Canada's Pot Exchange Gets Some Competition

(Bloomberg) -- Another billion-dollar U.S. cannabis company is going public in Canada, but this one will trade on a little-known bourse that’s beginning to compete with the pot-dominated Canadian Securities Exchange.

Columbia Care Inc., which has operations in 14 U.S. states and territories plus Malta, will begin trading Monday on Toronto’s NEO Exchange under the symbol CCHW. The company will list via an acquisition by Canaccord Genuity Growth Corp., a special purpose acquisition company, or SPAC, with a valuation of about $1.4 billion.
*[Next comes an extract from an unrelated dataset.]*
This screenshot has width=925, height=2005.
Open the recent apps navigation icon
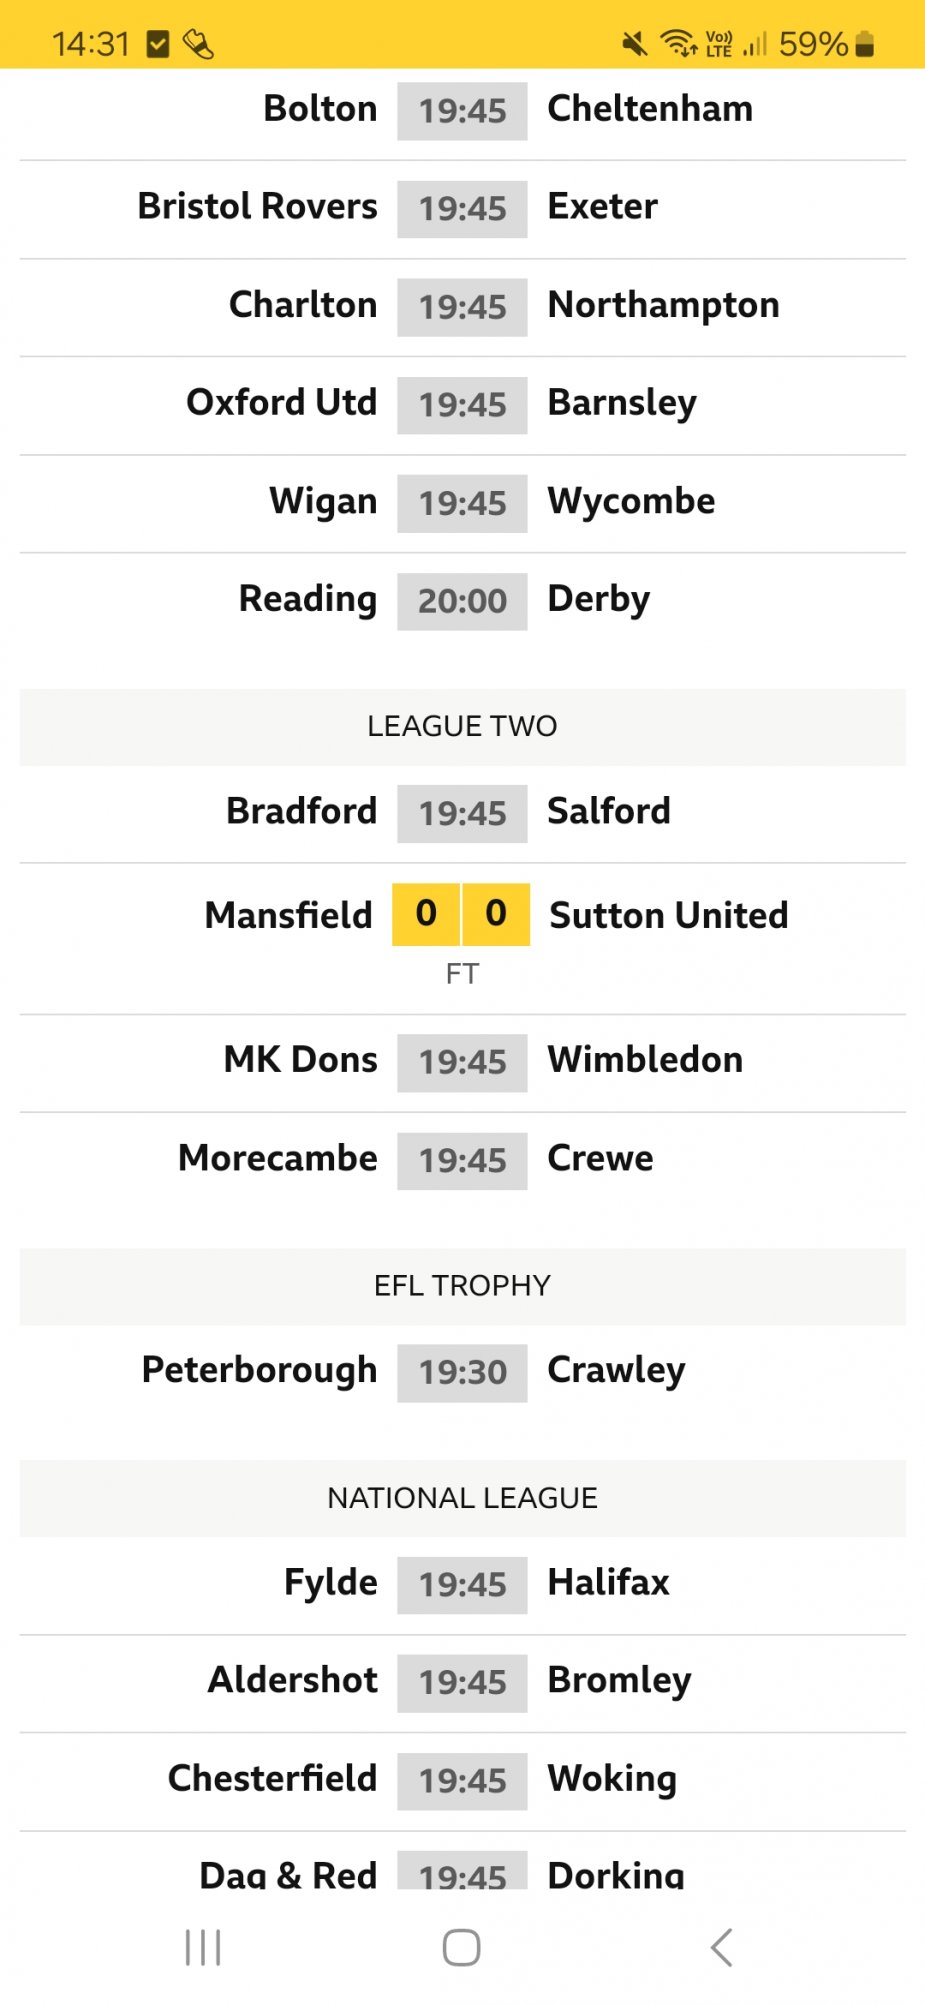(203, 1947)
The NEO Exchange, which to date has largely been a listing hub for exchange-traded funds and SPACs, has also attracted some small cannabis companies including Halo Labs Inc. and Maple Leaf Green World Inc. Columbia Care will eclipse these in size, joining major U.S.-focused, CSE-listed pot companies like Curaleaf Holdings Inc., Harvest Health & Recreation Inc. and Cresco Labs Inc. in the billion-dollar-plus club.
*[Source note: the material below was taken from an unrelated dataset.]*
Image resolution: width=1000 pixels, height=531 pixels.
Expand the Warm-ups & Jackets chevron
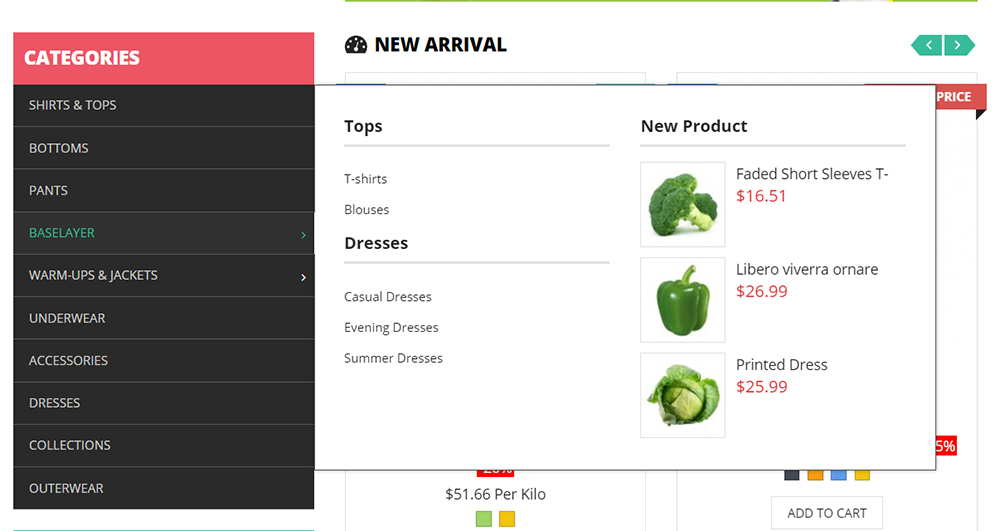pyautogui.click(x=303, y=277)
NEO considers itself a mainboard exchange and has more stringent listing requirements than the CSE, according to Jos Schmitt, the exchange’s chief executive officer. It currently has more than 70 listings and represents about 10 percent of Canadian trading volume.

For Columbia Care, the NEO offered a smoother pathway to a potential listing on the New York Stock Exchange or Nasdaq if U.S. laws change because its listing requirements are closer to those of the big boards, company CEO Nicholas Vita said.

“I can’t imagine a world where we go to the New York Stock Exchange or Nasdaq and talk to them about a potential listing opportunity without having all these credentials already fully baked and without having a longstanding history of being compliant with those requirements,” Vita said.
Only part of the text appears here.